_Task brief_. Return the following data verbatim, every line unchanged.

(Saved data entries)

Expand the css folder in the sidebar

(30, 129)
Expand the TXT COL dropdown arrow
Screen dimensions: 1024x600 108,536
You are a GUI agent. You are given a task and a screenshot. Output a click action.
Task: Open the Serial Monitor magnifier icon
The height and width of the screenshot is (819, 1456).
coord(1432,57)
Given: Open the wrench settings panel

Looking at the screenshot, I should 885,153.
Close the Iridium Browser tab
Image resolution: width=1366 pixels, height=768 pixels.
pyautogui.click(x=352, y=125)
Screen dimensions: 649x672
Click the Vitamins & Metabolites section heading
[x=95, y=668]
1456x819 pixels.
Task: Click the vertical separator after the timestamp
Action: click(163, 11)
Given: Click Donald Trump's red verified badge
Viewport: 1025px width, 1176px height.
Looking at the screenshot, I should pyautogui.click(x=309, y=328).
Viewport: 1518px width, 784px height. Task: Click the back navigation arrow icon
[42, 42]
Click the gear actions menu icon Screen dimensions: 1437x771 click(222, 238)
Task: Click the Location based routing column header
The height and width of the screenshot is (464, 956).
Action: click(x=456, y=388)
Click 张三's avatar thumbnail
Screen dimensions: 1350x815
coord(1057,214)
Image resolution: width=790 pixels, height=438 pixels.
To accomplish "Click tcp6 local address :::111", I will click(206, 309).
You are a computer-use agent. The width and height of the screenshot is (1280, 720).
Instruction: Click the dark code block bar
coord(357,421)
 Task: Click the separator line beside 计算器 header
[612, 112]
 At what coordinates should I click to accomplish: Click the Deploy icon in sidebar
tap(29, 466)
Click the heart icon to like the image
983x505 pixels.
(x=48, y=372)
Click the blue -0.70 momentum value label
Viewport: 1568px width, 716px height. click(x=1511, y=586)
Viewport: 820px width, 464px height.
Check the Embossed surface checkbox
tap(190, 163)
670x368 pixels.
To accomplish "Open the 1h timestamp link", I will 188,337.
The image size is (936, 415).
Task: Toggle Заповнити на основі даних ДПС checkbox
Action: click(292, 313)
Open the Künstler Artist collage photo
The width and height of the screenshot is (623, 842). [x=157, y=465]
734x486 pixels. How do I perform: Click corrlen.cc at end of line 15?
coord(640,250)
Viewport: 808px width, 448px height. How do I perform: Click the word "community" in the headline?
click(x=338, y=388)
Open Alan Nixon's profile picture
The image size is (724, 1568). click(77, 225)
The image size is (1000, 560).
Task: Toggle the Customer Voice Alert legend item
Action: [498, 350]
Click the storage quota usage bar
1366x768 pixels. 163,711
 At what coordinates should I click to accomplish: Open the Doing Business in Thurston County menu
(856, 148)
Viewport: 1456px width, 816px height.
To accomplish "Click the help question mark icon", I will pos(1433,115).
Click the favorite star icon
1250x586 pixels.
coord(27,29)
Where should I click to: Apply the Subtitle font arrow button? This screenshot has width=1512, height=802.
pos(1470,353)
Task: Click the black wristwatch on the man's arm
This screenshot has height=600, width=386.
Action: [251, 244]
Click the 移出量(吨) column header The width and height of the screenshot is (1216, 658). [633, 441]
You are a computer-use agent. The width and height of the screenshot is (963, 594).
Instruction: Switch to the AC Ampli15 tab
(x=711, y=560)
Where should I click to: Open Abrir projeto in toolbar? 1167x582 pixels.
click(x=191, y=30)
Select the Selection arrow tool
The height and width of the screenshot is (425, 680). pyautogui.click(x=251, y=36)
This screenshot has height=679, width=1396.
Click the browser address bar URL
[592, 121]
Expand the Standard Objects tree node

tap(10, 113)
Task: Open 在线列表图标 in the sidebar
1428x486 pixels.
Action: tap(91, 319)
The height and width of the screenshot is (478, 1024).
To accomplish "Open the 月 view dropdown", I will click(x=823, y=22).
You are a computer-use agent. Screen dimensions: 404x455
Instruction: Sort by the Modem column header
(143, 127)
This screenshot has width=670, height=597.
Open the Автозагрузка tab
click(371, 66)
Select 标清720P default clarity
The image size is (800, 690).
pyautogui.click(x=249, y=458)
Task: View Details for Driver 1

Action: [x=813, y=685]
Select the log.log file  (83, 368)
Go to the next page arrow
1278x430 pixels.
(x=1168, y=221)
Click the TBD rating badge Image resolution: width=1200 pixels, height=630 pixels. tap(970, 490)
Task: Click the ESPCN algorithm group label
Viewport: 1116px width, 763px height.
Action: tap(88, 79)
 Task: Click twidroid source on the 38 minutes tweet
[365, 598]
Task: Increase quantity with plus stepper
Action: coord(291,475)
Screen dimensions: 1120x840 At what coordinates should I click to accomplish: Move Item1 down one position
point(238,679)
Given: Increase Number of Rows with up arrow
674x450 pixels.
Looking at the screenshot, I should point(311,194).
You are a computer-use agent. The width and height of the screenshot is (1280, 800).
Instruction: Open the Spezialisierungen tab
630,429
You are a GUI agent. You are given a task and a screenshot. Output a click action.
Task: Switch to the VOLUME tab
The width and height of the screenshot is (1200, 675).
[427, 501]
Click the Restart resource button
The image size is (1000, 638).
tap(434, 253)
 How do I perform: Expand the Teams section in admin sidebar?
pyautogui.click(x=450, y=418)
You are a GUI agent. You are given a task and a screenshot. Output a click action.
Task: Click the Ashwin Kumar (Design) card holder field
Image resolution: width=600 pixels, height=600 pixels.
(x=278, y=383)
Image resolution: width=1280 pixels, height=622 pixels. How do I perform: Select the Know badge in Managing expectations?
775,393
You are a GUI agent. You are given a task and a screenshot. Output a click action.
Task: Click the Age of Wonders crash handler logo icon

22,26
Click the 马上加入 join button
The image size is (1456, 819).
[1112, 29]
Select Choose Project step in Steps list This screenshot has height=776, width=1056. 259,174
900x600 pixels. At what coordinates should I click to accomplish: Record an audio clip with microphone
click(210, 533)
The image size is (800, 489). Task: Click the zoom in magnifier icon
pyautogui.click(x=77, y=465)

_Output_.
Expand the css folder in the sidebar

(30, 129)
Expand the TXT COL dropdown arrow
Screen dimensions: 1024x600 108,536
You are a GUI agent. You are given a task and a screenshot. Output a click action.
Task: Open the Serial Monitor magnifier icon
The height and width of the screenshot is (819, 1456).
coord(1432,57)
Given: Open the wrench settings panel

Looking at the screenshot, I should 885,153.
Close the Iridium Browser tab
Image resolution: width=1366 pixels, height=768 pixels.
pyautogui.click(x=352, y=125)
Screen dimensions: 649x672
Click the Vitamins & Metabolites section heading
[x=95, y=668]
1456x819 pixels.
Task: Click the vertical separator after the timestamp
Action: click(163, 11)
Given: Click Donald Trump's red verified badge
Viewport: 1025px width, 1176px height.
Looking at the screenshot, I should pyautogui.click(x=309, y=328).
Viewport: 1518px width, 784px height. Task: Click the back navigation arrow icon
[42, 42]
Click the gear actions menu icon Screen dimensions: 1437x771 click(222, 238)
Task: Click the Location based routing column header
The height and width of the screenshot is (464, 956).
Action: click(x=456, y=388)
Click 张三's avatar thumbnail
Screen dimensions: 1350x815
coord(1057,214)
Image resolution: width=790 pixels, height=438 pixels.
To accomplish "Click tcp6 local address :::111", I will click(206, 309).
You are a computer-use agent. The width and height of the screenshot is (1280, 720).
Instruction: Click the dark code block bar
coord(357,421)
 Task: Click the separator line beside 计算器 header
[612, 112]
 At what coordinates should I click to accomplish: Click the Deploy icon in sidebar
tap(29, 466)
Click the heart icon to like the image
983x505 pixels.
(x=48, y=372)
Click the blue -0.70 momentum value label
Viewport: 1568px width, 716px height. click(x=1511, y=586)
Viewport: 820px width, 464px height.
Check the Embossed surface checkbox
tap(190, 163)
670x368 pixels.
To accomplish "Open the 1h timestamp link", I will 188,337.
The image size is (936, 415).
Task: Toggle Заповнити на основі даних ДПС checkbox
Action: click(292, 313)
Open the Künstler Artist collage photo
The width and height of the screenshot is (623, 842). [x=157, y=465]
734x486 pixels. How do I perform: Click corrlen.cc at end of line 15?
coord(640,250)
Viewport: 808px width, 448px height. How do I perform: Click the word "community" in the headline?
click(x=338, y=388)
Open Alan Nixon's profile picture
The image size is (724, 1568). click(77, 225)
The image size is (1000, 560).
Task: Toggle the Customer Voice Alert legend item
Action: [498, 350]
Click the storage quota usage bar
1366x768 pixels. 163,711
 At what coordinates should I click to accomplish: Open the Doing Business in Thurston County menu
(856, 148)
Viewport: 1456px width, 816px height.
To accomplish "Click the help question mark icon", I will pos(1433,115).
Click the favorite star icon
1250x586 pixels.
coord(27,29)
Where should I click to: Apply the Subtitle font arrow button? This screenshot has width=1512, height=802.
pos(1470,353)
Task: Click the black wristwatch on the man's arm
This screenshot has height=600, width=386.
Action: [251, 244]
Click the 移出量(吨) column header The width and height of the screenshot is (1216, 658). [633, 441]
You are a computer-use agent. The width and height of the screenshot is (963, 594).
Instruction: Switch to the AC Ampli15 tab
(x=711, y=560)
Where should I click to: Open Abrir projeto in toolbar? 1167x582 pixels.
click(x=191, y=30)
Select the Selection arrow tool
The height and width of the screenshot is (425, 680). pyautogui.click(x=251, y=36)
This screenshot has height=679, width=1396.
Click the browser address bar URL
[592, 121]
Expand the Standard Objects tree node

tap(10, 113)
Task: Open 在线列表图标 in the sidebar
1428x486 pixels.
Action: tap(91, 319)
The height and width of the screenshot is (478, 1024).
To accomplish "Open the 月 view dropdown", I will click(x=823, y=22).
You are a computer-use agent. Screen dimensions: 404x455
Instruction: Sort by the Modem column header
(143, 127)
This screenshot has width=670, height=597.
Open the Автозагрузка tab
click(371, 66)
Select 标清720P default clarity
The image size is (800, 690).
pyautogui.click(x=249, y=458)
Task: View Details for Driver 1

Action: [x=813, y=685]
Select the log.log file  (83, 368)
Go to the next page arrow
1278x430 pixels.
(x=1168, y=221)
Click the TBD rating badge Image resolution: width=1200 pixels, height=630 pixels. tap(970, 490)
Task: Click the ESPCN algorithm group label
Viewport: 1116px width, 763px height.
Action: tap(88, 79)
 Task: Click twidroid source on the 38 minutes tweet
[365, 598]
Task: Increase quantity with plus stepper
Action: coord(291,475)
Screen dimensions: 1120x840 At what coordinates should I click to accomplish: Move Item1 down one position
point(238,679)
Given: Increase Number of Rows with up arrow
674x450 pixels.
Looking at the screenshot, I should point(311,194).
You are a computer-use agent. The width and height of the screenshot is (1280, 800).
Instruction: Open the Spezialisierungen tab
630,429
You are a GUI agent. You are given a task and a screenshot. Output a click action.
Task: Switch to the VOLUME tab
The width and height of the screenshot is (1200, 675).
[427, 501]
Click the Restart resource button
The image size is (1000, 638).
tap(434, 253)
 How do I perform: Expand the Teams section in admin sidebar?
pyautogui.click(x=450, y=418)
You are a GUI agent. You are given a task and a screenshot. Output a click action.
Task: Click the Ashwin Kumar (Design) card holder field
Image resolution: width=600 pixels, height=600 pixels.
(x=278, y=383)
Image resolution: width=1280 pixels, height=622 pixels. How do I perform: Select the Know badge in Managing expectations?
775,393
You are a GUI agent. You are given a task and a screenshot. Output a click action.
Task: Click the Age of Wonders crash handler logo icon

22,26
Click the 马上加入 join button
The image size is (1456, 819).
[1112, 29]
Select Choose Project step in Steps list This screenshot has height=776, width=1056. 259,174
900x600 pixels. At what coordinates should I click to accomplish: Record an audio clip with microphone
click(210, 533)
The image size is (800, 489). Task: Click the zoom in magnifier icon
pyautogui.click(x=77, y=465)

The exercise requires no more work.